Schmarl ist ein Ortsteil im Nordwesten der Hansestadt Rostock. Er wurde zwischen 1977 und 1979 erbaut. Benannt wurde der Ortsteil nach dem Warnowdorf Schmarl im Nordosten dieses Stadtteils.
Geschichte
Der Name stammt vom Slawischen und bedeutet soviel wie "smerdele", auf hochdeutsch "Stinkkäfer". Die frühere Hundsburg war im frühen Mittelalter ein bedeutender strategischer Punkt. Königin Margarete von Dänemark, die während eines Sturmes in Seenot geraten war, wurde hier von Fischern gerettet.

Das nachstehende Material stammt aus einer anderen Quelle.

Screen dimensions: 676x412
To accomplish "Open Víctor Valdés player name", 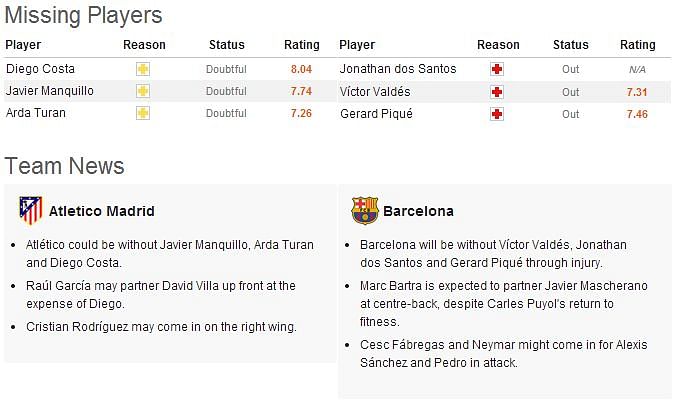I will pyautogui.click(x=375, y=91).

Zum Dank dafür stiftete die Königin 1270 das Zisterzienser-Nonnenkloster Kloster zum Heiligen Kreuz. Schmarl wurde am 8. März 1934 nach Rostock eingemeindet. Die Straßen Schmarls tragen Namen von berühmten Seefahrern.
Sehenswürdigkeiten
Um das Dorf Schmarl herum sind die zwei hier fest vertäuten Schiffe
Traditionsschiff Typ Frieden, welches zum schwimmenden Schiffsmuseum umfunktioniert wurde und die MS Likedeeler. Das Gelände um den Schmarler Bach im Norden des Ortsteils lockte von April bis Oktober 2003 viele tausend Gäste aus aller Welt nach Rostock zur Internationalen Gartenbauausstellung
IGA. Das Gelände dient heute als allgemeines Messegelände, auf der regelmäßig Bootsmessen u.ä. stattfinden.
Verkehr
Schmarl hat den bisher einzigen mautpflichtig privatwirtschaftlich betriebenen Straßentunnel in Deutschland. Er verläuft unter der
Warnow und erhielt von diesem Fluss seinen Namen,
Warnowtunnel. Er verbindet Schmarl mit Oldendorf am östlichen Warnowufer. Nahverkehrstechnisch ist Schmarl mit der
S-Bahn und Buslinien mit den anderen Ortsteilen Rostocks verbunden.